Lay out every line of the listing below as a JSON list of strings, one string per line, with blank lines omitted.

-------- Dataset records --------

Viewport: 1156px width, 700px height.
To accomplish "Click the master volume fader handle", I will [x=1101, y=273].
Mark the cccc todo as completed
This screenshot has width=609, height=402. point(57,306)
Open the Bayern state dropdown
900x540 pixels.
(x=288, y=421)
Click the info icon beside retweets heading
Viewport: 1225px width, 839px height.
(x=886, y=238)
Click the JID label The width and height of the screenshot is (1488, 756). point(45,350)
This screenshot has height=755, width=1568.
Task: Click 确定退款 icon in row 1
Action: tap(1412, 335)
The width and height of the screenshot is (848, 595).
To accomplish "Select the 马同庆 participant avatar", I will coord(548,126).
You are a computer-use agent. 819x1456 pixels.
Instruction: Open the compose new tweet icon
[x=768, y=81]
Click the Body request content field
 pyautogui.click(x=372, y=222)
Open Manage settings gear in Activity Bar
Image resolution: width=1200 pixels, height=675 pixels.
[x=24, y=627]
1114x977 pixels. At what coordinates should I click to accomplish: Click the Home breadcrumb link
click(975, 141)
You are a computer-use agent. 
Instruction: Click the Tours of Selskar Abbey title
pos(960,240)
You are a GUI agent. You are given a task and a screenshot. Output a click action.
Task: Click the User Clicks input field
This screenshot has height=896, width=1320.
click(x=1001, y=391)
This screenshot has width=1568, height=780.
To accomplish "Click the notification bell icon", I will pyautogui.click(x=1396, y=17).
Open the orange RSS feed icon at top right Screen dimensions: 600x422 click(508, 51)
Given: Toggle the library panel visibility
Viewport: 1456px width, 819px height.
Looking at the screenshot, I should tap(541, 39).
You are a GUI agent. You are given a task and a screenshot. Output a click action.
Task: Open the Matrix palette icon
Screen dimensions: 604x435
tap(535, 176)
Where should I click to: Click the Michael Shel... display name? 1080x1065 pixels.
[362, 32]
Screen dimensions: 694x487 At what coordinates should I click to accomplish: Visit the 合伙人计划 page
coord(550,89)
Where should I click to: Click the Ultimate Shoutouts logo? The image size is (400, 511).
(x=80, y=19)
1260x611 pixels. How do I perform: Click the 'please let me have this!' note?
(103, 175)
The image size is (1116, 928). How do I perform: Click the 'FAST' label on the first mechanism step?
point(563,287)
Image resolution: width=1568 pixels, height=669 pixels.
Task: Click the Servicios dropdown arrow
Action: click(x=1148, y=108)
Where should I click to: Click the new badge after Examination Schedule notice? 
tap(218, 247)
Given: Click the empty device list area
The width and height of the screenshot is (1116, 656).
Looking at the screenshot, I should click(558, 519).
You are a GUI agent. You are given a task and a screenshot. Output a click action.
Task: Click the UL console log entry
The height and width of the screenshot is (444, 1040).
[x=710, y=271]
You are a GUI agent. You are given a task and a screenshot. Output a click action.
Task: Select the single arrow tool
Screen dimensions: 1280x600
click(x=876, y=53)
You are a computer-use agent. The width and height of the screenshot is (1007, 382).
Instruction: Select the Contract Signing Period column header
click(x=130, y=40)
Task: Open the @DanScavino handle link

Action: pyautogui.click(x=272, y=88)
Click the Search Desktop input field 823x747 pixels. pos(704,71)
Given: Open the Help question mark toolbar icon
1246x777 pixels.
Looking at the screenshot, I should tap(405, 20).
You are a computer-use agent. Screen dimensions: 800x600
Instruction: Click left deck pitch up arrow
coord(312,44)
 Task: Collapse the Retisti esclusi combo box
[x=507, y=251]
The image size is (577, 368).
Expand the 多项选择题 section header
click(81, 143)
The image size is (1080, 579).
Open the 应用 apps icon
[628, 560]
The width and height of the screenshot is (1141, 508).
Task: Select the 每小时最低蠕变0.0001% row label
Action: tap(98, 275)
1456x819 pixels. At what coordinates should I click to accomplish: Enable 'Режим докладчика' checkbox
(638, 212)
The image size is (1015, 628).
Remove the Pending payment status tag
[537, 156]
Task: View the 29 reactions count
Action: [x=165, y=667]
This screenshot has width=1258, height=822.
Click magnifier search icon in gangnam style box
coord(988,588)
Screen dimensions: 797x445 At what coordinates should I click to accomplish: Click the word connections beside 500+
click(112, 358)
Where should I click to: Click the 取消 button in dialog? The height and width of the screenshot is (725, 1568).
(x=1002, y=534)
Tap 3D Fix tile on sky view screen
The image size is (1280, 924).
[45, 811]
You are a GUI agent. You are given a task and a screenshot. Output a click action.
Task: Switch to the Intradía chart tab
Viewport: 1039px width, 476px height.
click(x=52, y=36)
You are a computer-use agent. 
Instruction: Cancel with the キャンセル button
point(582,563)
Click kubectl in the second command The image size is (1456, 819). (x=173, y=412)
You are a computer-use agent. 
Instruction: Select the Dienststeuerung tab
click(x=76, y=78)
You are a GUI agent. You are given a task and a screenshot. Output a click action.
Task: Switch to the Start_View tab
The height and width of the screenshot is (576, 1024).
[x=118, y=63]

--------

◆ **Exercise solution**
[
  "Viewport: 1156px width, 700px height.",
  "To accomplish \"Click the master volume fader handle\", I will [x=1101, y=273].",
  "Mark the cccc todo as completed",
  "This screenshot has width=609, height=402. point(57,306)",
  "Open the Bayern state dropdown",
  "900x540 pixels.",
  "(x=288, y=421)",
  "Click the info icon beside retweets heading",
  "Viewport: 1225px width, 839px height.",
  "(x=886, y=238)",
  "Click the JID label The width and height of the screenshot is (1488, 756). point(45,350)",
  "This screenshot has height=755, width=1568.",
  "Task: Click 确定退款 icon in row 1",
  "Action: tap(1412, 335)",
  "The width and height of the screenshot is (848, 595).",
  "To accomplish \"Select the 马同庆 participant avatar\", I will coord(548,126).",
  "You are a computer-use agent. 819x1456 pixels.",
  "Instruction: Open the compose new tweet icon",
  "[x=768, y=81]",
  "Click the Body request content field",
  " pyautogui.click(x=372, y=222)",
  "Open Manage settings gear in Activity Bar",
  "Image resolution: width=1200 pixels, height=675 pixels.",
  "[x=24, y=627]",
  "1114x977 pixels. At what coordinates should I click to accomplish: Click the Home breadcrumb link",
  "click(975, 141)",
  "You are a computer-use agent. ",
  "Instruction: Click the Tours of Selskar Abbey title",
  "pos(960,240)",
  "You are a GUI agent. You are given a task and a screenshot. Output a click action.",
  "Task: Click the User Clicks input field",
  "This screenshot has height=896, width=1320.",
  "click(x=1001, y=391)",
  "This screenshot has width=1568, height=780.",
  "To accomplish \"Click the notification bell icon\", I will pyautogui.click(x=1396, y=17).",
  "Open the orange RSS feed icon at top right Screen dimensions: 600x422 click(508, 51)",
  "Given: Toggle the library panel visibility",
  "Viewport: 1456px width, 819px height.",
  "Looking at the screenshot, I should tap(541, 39).",
  "You are a GUI agent. You are given a task and a screenshot. Output a click action.",
  "Task: Open the Matrix palette icon",
  "Screen dimensions: 604x435",
  "tap(535, 176)",
  "Where should I click to: Click the Michael Shel... display name? 1080x1065 pixels.",
  "[362, 32]",
  "Screen dimensions: 694x487 At what coordinates should I click to accomplish: Visit the 合伙人计划 page",
  "coord(550,89)",
  "Where should I click to: Click the Ultimate Shoutouts logo? The image size is (400, 511).",
  "(x=80, y=19)",
  "1260x611 pixels. How do I perform: Click the 'please let me have this!' note?",
  "(103, 175)",
  "The image size is (1116, 928). How do I perform: Click the 'FAST' label on the first mechanism step?",
  "point(563,287)",
  "Image resolution: width=1568 pixels, height=669 pixels.",
  "Task: Click the Servicios dropdown arrow",
  "Action: click(x=1148, y=108)",
  "Where should I click to: Click the new badge after Examination Schedule notice? ",
  "tap(218, 247)",
  "Given: Click the empty device list area",
  "The width and height of the screenshot is (1116, 656).",
  "Looking at the screenshot, I should click(558, 519).",
  "You are a GUI agent. You are given a task and a screenshot. Output a click action.",
  "Task: Click the UL console log entry",
  "The height and width of the screenshot is (444, 1040).",
  "[x=710, y=271]",
  "You are a GUI agent. You are given a task and a screenshot. Output a click action.",
  "Task: Select the single arrow tool",
  "Screen dimensions: 1280x600",
  "click(x=876, y=53)",
  "You are a computer-use agent. The width and height of the screenshot is (1007, 382).",
  "Instruction: Select the Contract Signing Period column header",
  "click(x=130, y=40)",
  "Task: Open the @DanScavino handle link",
  "Action: pyautogui.click(x=272, y=88)",
  "Click the Search Desktop input field 823x747 pixels. pos(704,71)",
  "Given: Open the Help question mark toolbar icon",
  "1246x777 pixels.",
  "Looking at the screenshot, I should tap(405, 20).",
  "You are a computer-use agent. Screen dimensions: 800x600",
  "Instruction: Click left deck pitch up arrow",
  "coord(312,44)",
  " Task: Collapse the Retisti esclusi combo box",
  "[x=507, y=251]",
  "The image size is (577, 368).",
  "Expand the 多项选择题 section header",
  "click(81, 143)",
  "The image size is (1080, 579).",
  "Open the 应用 apps icon",
  "[628, 560]",
  "The width and height of the screenshot is (1141, 508).",
  "Task: Select the 每小时最低蠕变0.0001% row label",
  "Action: tap(98, 275)",
  "1456x819 pixels. At what coordinates should I click to accomplish: Enable 'Режим докладчика' checkbox",
  "(638, 212)",
  "The image size is (1015, 628).",
  "Remove the Pending payment status tag",
  "[537, 156]",
  "Task: View the 29 reactions count",
  "Action: [x=165, y=667]",
  "This screenshot has width=1258, height=822.",
  "Click magnifier search icon in gangnam style box",
  "coord(988,588)",
  "Screen dimensions: 797x445 At what coordinates should I click to accomplish: Click the word connections beside 500+",
  "click(112, 358)",
  "Where should I click to: Click the 取消 button in dialog? The height and width of the screenshot is (725, 1568).",
  "(x=1002, y=534)",
  "Tap 3D Fix tile on sky view screen",
  "The image size is (1280, 924).",
  "[45, 811]",
  "You are a GUI agent. You are given a task and a screenshot. Output a click action.",
  "Task: Switch to the Intradía chart tab",
  "Viewport: 1039px width, 476px height.",
  "click(x=52, y=36)",
  "You are a computer-use agent. ",
  "Instruction: Cancel with the キャンセル button",
  "point(582,563)",
  "Click kubectl in the second command The image size is (1456, 819). (x=173, y=412)",
  "You are a computer-use agent. ",
  "Instruction: Select the Dienststeuerung tab",
  "click(x=76, y=78)",
  "You are a GUI agent. You are given a task and a screenshot. Output a click action.",
  "Task: Switch to the Start_View tab",
  "The height and width of the screenshot is (576, 1024).",
  "[x=118, y=63]"
]